Gli stalker sono dei malati mentali?
Da anni si parla di stalking e conseguente femminicidio o violenze sulle vittime. La stampa spesso non si spinge oltre la cronaca nera e non affronta quasi mai le cause dello stalking e se lo stalker/femmincida soffra o meno di un grave problema di salute mentale.
Tuttavia, lo stalking non può essere riferito a un preciso disturbo psichiatrico specifico sebbene molti stalker soffrono di qualche problema psicologico o psichiatrico; si parla di almeno ⅓ dei casi di femminicidio.
Lo stalking e conseguente femminicidio sono dei gravi problemi balzati all'attenzione delle cronache e ai primi posti solo negli ultimi anni, nonostante le numerose segnalazioni a suo tempo fatte da "Amore criminale", un programma RAI che ha sviscerato uno ad uno molti casi di femminicidio.
Gli stalker pur essendo coscienti delle loro azioni e comportamenti, andrebbero seguiti correttamente dai servizi competenti. Le ossessioni, le relazioni interrotte e il bisogno di controllare la vittima sono sintomi spesso associati a disturbi di personalità abnormi o narcisisti e tali sono codificati nel manuale diagnostico DSM-5.
Anche per queste persone servirebbero dei servizi adeguati, obbligo di cure oltre che provvedimenti che limitano i contatti con la vittima.
Le cause dello stalking sono molteplici e possono variare notevolmente da caso a caso. Alcuni dei motivi principali includono:
- Problemi psicologici o psichiatrici: Molti stalker soffrono di disturbi della personalità, depressione, schizofrenia o altri problemi di salute mentale che possono influenzare il loro comportamento.
- Relazioni interrotte: Lo stalking spesso segue la fine di una relazione sentimentale. L'ex partner può avere difficoltà ad accettare la separazione e tenta di mantenere il controllo o di riavvicinarsi alla vittima.
- Ossessione o infatuazione: Alcuni stalker sviluppano un'ossessione o una forte infatuazione nei confronti della vittima, che può essere una persona conosciuta o addirittura un personaggio pubblico o celebrità.

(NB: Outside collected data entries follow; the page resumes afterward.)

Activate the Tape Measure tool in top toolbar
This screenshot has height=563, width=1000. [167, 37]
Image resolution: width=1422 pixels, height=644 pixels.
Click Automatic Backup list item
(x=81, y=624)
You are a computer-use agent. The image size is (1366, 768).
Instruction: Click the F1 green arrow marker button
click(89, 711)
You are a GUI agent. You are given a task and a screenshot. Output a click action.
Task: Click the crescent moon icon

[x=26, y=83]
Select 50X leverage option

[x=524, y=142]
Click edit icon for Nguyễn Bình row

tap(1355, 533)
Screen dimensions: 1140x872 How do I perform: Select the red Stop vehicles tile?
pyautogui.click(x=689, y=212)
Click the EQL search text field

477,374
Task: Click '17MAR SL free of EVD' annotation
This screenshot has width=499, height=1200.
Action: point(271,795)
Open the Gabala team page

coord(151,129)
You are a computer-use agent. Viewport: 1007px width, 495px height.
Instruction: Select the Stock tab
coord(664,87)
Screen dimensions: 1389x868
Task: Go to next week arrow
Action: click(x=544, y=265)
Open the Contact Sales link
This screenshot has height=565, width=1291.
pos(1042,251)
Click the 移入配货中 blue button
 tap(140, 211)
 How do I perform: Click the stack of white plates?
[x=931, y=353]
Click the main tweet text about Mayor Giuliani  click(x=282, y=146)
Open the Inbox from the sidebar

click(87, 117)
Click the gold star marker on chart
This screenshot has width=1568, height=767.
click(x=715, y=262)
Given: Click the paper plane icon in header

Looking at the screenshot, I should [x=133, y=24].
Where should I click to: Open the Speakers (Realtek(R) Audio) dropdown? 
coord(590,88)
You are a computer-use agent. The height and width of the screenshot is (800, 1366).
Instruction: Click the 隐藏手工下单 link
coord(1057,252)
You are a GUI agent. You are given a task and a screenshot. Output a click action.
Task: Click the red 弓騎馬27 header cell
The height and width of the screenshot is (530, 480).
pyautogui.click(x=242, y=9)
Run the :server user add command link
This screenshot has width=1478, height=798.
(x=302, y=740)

- Bisogno di controllo e potere: Lo stalking può essere una manifestazione del desiderio di esercitare potere e controllo sulla vita della vittima.
- Vendetta: Alcuni stalker agiscono per vendicarsi di un torto percepito o di un'offesa subita, reale o immaginaria.
- Motivi sessuali: In alcuni casi, lo stalking può avere una componente sessuale, con lo stalker che cerca gratificazione o intimità non consensuale con la vittima.
- Isolamento sociale: Individui socialmente isolati o con scarse abilità sociali possono diventare stalker nel tentativo maldestro di stabilire una connessione con la vittima.
- Problemi di autostima: Bassa autostima o insicurezze personali possono spingere alcune persone a cercare conferme o validazioni attraverso comportamenti di stalking.
Queste cause non si escludono a vicenda e spesso possono combinarsi, rendendo il comportamento di stalking complesso e multifattoriale.
Lo stalking è connotato da sintomi di bassa autostima, isolamento sociale, ossessioni, problemi affettivi e psicologici legati spesso a relazioni interrotte o impossibili. Denotano una condizione di grave malessere mentale da non sottovalutare, per la quale è meglio rivolgersi ad un esperto del settore.
Anche per gli stalkers e allo scopo di evitare femminicidi andrebbero introdotte norme per la prevenzione della salute mentale.